Despite the increasing role that climate change has played in global security analyses and conventions, research on these topics has not fully matured or reached consensus on the existence of causal relationships. As for drivers of conflicts, violence and migration multiple explanations are found in the literature.
To deepen scientific insights in these complex processes and to strengthen the knowledge–policy interface, PBL Netherlands Environmental Assessment Agency participates in the Planetary Security Initiative. The present report is part of this initiative.
Indicators on national scales
We explore a broad range of global databases containing human security indicators on country scale, varying from socio-economic indicators to climatic/weather indicators, and from indicators for food production to political indicators (corruption, governance, conflicts and violence).
The results reported here show the availability of a wealth of indicators and indicator frameworks, published by a great variety of organisations: national and international institutes, universities, think tanks and reinsurance companies. These indicators have multiple applications:
- monitor human security issues such as formulated in the Sustainable Development Goals,
- support research in the field of disaster risk reduction,
- support climate change adaptation research,
- identify hotspots of conflict and violence, this to prioritise humanitarian aid programs,
- feed statistical analyses and integrated assessment models that aim to analyse and predict impacts of climate change (poverty, water-related tensions, migration flows, conflicts).

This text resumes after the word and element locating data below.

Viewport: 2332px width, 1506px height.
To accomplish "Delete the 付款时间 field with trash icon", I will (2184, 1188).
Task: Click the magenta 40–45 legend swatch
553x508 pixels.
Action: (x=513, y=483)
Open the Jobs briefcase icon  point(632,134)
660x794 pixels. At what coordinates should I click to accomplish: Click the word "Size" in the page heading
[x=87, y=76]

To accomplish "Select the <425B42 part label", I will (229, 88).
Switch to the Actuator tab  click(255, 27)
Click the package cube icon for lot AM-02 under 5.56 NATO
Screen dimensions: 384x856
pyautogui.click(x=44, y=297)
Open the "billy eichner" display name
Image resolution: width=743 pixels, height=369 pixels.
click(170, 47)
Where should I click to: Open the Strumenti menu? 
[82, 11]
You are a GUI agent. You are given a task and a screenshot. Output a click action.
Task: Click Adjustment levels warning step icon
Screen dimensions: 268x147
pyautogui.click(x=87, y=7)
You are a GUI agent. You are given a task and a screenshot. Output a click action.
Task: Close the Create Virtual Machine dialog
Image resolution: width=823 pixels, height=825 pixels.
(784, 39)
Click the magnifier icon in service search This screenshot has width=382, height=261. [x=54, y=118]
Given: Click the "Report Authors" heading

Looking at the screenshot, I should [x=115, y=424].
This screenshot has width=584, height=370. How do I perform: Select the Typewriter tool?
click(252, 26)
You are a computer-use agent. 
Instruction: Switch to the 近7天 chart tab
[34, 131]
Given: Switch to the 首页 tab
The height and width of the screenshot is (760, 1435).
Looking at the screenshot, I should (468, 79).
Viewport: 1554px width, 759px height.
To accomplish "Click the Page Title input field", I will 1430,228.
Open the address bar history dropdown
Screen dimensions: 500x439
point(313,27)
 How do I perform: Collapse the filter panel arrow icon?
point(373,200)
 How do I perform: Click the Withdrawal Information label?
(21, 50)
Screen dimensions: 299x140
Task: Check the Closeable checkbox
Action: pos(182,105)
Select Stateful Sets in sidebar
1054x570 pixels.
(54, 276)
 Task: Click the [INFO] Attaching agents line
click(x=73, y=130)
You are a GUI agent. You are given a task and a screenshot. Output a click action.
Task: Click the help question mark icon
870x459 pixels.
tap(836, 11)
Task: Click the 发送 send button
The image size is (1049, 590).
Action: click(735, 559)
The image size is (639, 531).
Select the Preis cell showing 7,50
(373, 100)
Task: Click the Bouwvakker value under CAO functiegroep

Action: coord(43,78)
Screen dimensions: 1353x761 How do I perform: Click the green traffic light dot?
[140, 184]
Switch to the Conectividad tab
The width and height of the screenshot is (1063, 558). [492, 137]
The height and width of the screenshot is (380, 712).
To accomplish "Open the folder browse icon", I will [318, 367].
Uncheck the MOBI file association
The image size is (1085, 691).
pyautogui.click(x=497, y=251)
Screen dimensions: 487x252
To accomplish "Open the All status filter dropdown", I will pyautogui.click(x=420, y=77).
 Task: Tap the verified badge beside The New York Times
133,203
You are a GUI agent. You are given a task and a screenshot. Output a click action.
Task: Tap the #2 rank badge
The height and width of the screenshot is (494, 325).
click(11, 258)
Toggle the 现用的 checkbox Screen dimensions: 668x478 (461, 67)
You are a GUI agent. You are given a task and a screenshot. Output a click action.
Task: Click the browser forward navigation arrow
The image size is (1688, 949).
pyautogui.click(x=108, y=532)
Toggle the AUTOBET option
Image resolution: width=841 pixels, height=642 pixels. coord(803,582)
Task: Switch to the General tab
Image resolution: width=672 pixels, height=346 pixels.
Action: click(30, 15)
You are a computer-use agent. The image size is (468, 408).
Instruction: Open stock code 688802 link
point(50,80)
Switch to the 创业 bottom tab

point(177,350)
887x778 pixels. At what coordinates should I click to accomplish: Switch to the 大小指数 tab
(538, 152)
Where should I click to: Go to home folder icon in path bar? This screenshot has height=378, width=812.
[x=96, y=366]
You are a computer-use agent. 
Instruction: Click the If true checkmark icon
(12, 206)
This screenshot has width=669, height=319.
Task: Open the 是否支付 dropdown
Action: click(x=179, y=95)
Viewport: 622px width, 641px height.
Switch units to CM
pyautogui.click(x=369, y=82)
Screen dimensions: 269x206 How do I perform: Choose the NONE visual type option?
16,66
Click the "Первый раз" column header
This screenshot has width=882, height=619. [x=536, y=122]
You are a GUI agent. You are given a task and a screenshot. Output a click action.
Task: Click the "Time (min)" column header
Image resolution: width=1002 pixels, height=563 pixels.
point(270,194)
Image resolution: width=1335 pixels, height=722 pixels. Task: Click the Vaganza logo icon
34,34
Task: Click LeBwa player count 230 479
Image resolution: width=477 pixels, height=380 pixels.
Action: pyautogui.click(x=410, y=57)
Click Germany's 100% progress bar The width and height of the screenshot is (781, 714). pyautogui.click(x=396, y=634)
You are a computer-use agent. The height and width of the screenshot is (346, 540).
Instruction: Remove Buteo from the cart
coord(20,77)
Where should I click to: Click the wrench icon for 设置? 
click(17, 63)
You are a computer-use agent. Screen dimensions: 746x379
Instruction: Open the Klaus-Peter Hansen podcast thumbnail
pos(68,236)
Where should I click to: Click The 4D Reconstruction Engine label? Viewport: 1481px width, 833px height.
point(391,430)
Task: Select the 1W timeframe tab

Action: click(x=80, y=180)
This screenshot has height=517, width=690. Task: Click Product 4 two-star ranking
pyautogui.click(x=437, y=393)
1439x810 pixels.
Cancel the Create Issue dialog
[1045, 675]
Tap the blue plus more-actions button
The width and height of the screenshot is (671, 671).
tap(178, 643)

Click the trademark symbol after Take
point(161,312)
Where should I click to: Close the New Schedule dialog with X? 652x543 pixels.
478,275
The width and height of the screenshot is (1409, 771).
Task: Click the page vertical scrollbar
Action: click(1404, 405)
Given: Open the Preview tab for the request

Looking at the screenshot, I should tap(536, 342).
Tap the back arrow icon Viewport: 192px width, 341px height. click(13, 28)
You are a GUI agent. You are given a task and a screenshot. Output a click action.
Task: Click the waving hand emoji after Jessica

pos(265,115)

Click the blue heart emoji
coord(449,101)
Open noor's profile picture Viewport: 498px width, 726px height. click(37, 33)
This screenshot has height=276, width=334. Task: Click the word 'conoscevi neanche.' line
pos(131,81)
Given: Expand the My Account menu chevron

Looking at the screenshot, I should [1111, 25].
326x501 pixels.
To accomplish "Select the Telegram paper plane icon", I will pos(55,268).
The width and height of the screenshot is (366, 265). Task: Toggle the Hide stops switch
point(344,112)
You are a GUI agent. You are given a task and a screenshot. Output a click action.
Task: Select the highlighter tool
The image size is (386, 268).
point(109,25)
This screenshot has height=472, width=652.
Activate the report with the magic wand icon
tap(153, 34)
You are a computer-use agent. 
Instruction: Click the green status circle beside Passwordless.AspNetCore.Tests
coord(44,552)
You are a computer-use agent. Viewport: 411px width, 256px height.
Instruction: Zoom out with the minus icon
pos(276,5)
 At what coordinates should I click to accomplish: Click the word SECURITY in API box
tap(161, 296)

An important question is the reliability of all these data. Reliability of data is important since poor numbers will be found in poor and fragile countries with low levels of statistical capacity. However, these countries might need humanitarian/financial aid the most.
To get a grip on reliability issues we identified a number of uncertainty sources and propose ways to check the quality of specific indicators, with special reference to individual countries. One suggestion is to incorporate the World Bank national-based statistical capacity indicator in statistical analyses.